When I was growing up, we ran around outside all summer long.  My mom just told us we had to be home by the time the street lights came on.  We'd catch horny toads and locusts, eat wild green onions we pulled out of the front lawn, and throw dirt clods at wasp nests.  We'd ride our bikes and never even consider there was such a thing as a helmet.

Somehow in the intervening years our country has become a bunch of poo-nannies. Don't ride a bike without a helmet; wear a mouth guard when you're playing badminton; and don't forget the sunscreen.

Okay, I kinda get the sunscreen since we know a heckuva lot more about skin cancer than we did when we were kids.  Experts say that applying sunscreen from a young age will significantly decrease the risk of getting skin cancer.  Just don't take it to school with you.

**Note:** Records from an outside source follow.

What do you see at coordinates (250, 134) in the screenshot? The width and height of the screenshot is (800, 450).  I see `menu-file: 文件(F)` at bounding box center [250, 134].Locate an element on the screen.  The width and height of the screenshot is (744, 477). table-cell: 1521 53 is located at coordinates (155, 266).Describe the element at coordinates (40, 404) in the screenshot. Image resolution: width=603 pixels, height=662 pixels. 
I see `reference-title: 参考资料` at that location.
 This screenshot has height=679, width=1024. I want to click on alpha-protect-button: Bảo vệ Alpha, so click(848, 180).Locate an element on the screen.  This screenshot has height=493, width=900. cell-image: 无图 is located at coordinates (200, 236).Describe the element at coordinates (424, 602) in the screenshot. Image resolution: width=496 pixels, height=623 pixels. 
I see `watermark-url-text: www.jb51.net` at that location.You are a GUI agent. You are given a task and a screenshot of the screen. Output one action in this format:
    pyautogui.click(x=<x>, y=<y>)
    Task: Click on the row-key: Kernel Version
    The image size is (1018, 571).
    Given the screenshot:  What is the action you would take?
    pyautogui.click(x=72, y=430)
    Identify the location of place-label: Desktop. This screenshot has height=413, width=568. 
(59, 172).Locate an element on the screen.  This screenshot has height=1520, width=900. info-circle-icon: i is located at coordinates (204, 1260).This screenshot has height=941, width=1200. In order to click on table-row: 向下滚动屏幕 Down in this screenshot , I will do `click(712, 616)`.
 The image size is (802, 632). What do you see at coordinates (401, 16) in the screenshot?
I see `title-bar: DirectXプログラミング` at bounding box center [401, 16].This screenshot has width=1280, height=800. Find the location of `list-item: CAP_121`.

Like a few other states around the country, Louisiana has a law that doesn't allow students to bring sunscreen to school or apply it while they're there, without a note from a doctor.  That's because sunscreen is technically labeled as a medication, and is subject to the same regulations as other medicines.

Are you catching the irony here?  Well, apparently some of the wise souls in our State legislature are.  A bill just gained approval from the House Education Committee that would make an exception for sunscreen and allow public school students to bring it too school and apply it to themselves without a doctor's note.  The bill now goes before the full House.


So, soon you'll be able to take that Coppertone to school with you, but don't let us catch you with a Claritin!